Amine Wakrim : «Il faut donner la chance à d’autres jeunes afin de montrer leurs talents»

Amine Wakrim : «Il faut donner la chance à d’autres jeunes afin de montrer leurs talents»

ALM : Le Festival international des cultures urbaines souffle sa 12ème bougie, quelles seront les nouveautés ?

Amine Wakrim : Cette année, il y aura la participation d’un grand nombre d’artistes et de danseurs venant de plusieurs pays notamment la France, l’Espagne, la Belgique, l’Allemagne, les Pays-bas, l’Angleterre, la Russie, l’USA, l’Algérie et la Tunisie. Il y aura 18 compétitions concernant plusieurs disciplines qui composent le hip-hop et la culture urbaine en général, notamment graffiti, parcours, freestyle, breakdance, house dance football, beat box, rap, didJeing, et autres. Plus de 800 participant(e)s (sportifs, artistes et danseurs) et plus de 5.000 bénéficiaires de plus de 10 pays y participent. Autre nouveauté qui marquera cette édition, la Fédération royale marocaine des sports aérobics, fitness va rassembler l’équipe des hip-hop pour participer au championnat du monde 2015. Le programme comporte également, des formations «danse hip-hop» et des ateliers qui seront organisés à l’institut français.

Quel bilan faites vous de ce festival ? Et qu’en est-il de son budget ?

Cela fait douze années qu’on organise ce festival. Il est le seul festival qui rend hommage aux cultures urbaines. Il a acquis une notoriété internationale il grandit. Il nous manque tout de même le soutien financier et celui des sponsors. Tout ce que je peux dire, qu’il est mal perçu par les autorités, même s’il est reconnu à l’échelle internationale. Son budget s’élève à 700 mille dirhams, alors cette année, on n’a pu rassembler que 19 mille dirhams. Malgré cela, nous allons continuer nos efforts pour faire grandir ce festival.

Quelle place occupent les cultures urbaines au Maroc ?

Les cultures urbaines ont leur place au Maroc, il faut juste le pouvoir de le défendre. Il y a des milliers des jeunes talents, rappeurs ou danseurs, qui existent qui n’ont eu jamais l’occasion de se produire au Maroc. Il faut donner la chance et l’occasion à d’autres jeunes afin de les encourager à montrer leurs talents.

Vous êtes le président de l’Association Espoir Jeunesse Maroc free style urban organisatrice de cet événement, quel rôle joue cette association ?

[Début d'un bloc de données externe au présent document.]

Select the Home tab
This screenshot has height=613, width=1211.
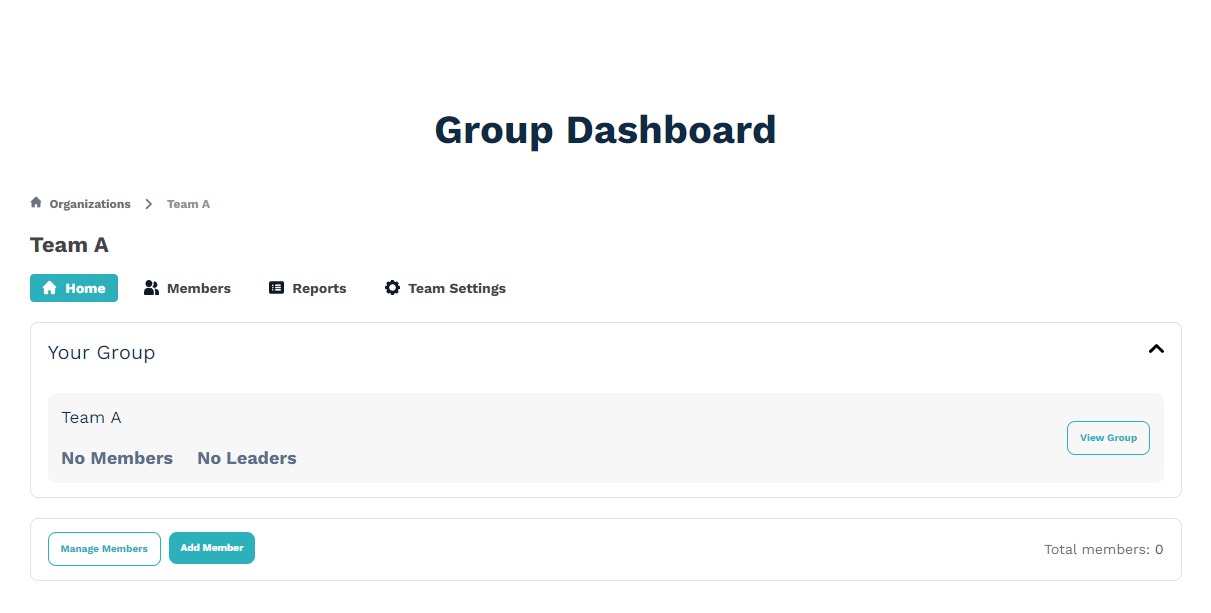point(74,287)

L’Association Espoir Jeunesse Maroc free style urban a pour objectif de rassembler, encadrer et former des jeunes danseurs, athlètes et artistes marocains dans le domaine des cultures urbaines. Elle organise des ateliers, des stages et workshops, en invitant des professionnels.  Elle a aussi pour objet le développement social et économique des acteurs du mouvement hip-hop, notamment ces jeunes filles ou garçons (12-25 ans) souvent originaires des milieux défavorisés.